Code Monkey home page Code Monkey logo

Comments (26)

chadaustin avatar chadaustin commented on August 15, 2024

Hi!

If I can make sure my data is properly 16-byte-aligned, can my code benefit from increased performance on pre-Sandy Bridge (movaps vs. movups) and reduced register pressure (addps xmm0, [eax] vs. movups + addps) ? That is, will both aligned and unaligned support exist?

from ecmascript_simd.

huningxin avatar huningxin commented on August 15, 2024

I think it depends on VM implementation. As my understanding, if VM can allocate 16-byte-aligned memory when calling new Float32x4Array(size), it may generate movaps when load from that. Unfortunately, in v8 prototype (https://github.com/crosswalk-project/v8-crosswalk), all Float32x4Array load leads to movups for simplicity. @johnmccutchan , how does Dart handle this? @bnjbvr, do you have any ideas about SpiderMonkey implementation on this? Thanks.

from ecmascript_simd.

bnjbvr avatar bnjbvr commented on August 15, 2024

The base of the typed array should be 16 bytes aligned and if we use byteOffset, it'd need to be aligned as well (hard to enforce without adding a dynamic check that would lead to a less optimized path using movaps).
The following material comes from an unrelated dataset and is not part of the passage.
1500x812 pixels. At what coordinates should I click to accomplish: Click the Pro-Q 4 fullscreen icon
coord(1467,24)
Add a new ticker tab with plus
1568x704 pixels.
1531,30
As I understand it, the underlying ArrayBuffer of a TypedArray isn't allocated on the GC heap in Spidermonkey, so that sounds doable to force alignment of all ArrayBuffers on 16 bytes boundaries.

from ecmascript_simd.

PeterJensen avatar PeterJensen commented on August 15, 2024

I don't think we can rely on ArrayBuffers being 16-bytes aligned. I don't see anything in the spec that dictates that. It might be that certain engines do it, but if it's not in the spec we can't rely on it.

from ecmascript_simd.

johnmccutchan avatar johnmccutchan commented on August 15, 2024

The alignment of the memory used and the specific instructions issued (movaps vs movups) are both an implementation detail of the VM and are unobservable from the programmers point of view.

from ecmascript_simd.

johnmccutchan avatar johnmccutchan commented on August 15, 2024

I strongly favour Option #1 here.

from ecmascript_simd.

huningxin avatar huningxin commented on August 15, 2024

@johnmccutchan , I think the most annoying thing in option #1 is to specify the endian. And IMO, option #1 and option #3 can co-exist in corresponding spec.
If only focusing on SIMD.js API, SIMD.js already has constructor float32x4 from values. If adding an API to construct (load) float32x4 from array buffer, it will be useful (API) and efficient (implementation).
One use case is to translate C++ _mm_loadu_ps to SIMD.js API. Currently, emscripten translates it to SIMD.float32x4(f32a[i], f32a[i+1], f32a[i+2], f32a[i+3]). In v8 prototype, VM generates ops for 4 memory loads plus ops for float32x4 constructor respectively. In my test, it is the performance bottleneck of emscripten-generated SIMD.js code. If the spec has float32x4.load API, emscripten can translate to 'SIMD.float32x4.load(f32a, i). Then VM can generates 1movups` (e.g. IA) with boundary check. It will be much faster. @kripken, any comments here? Thanks.

from ecmascript_simd.

johnmccutchan avatar johnmccutchan commented on August 15, 2024

Specifying the endianness is not difficult and will be a compile time constant allowing the VM to optimize it all away at runtime. That being said, VMs will need to properly inline this.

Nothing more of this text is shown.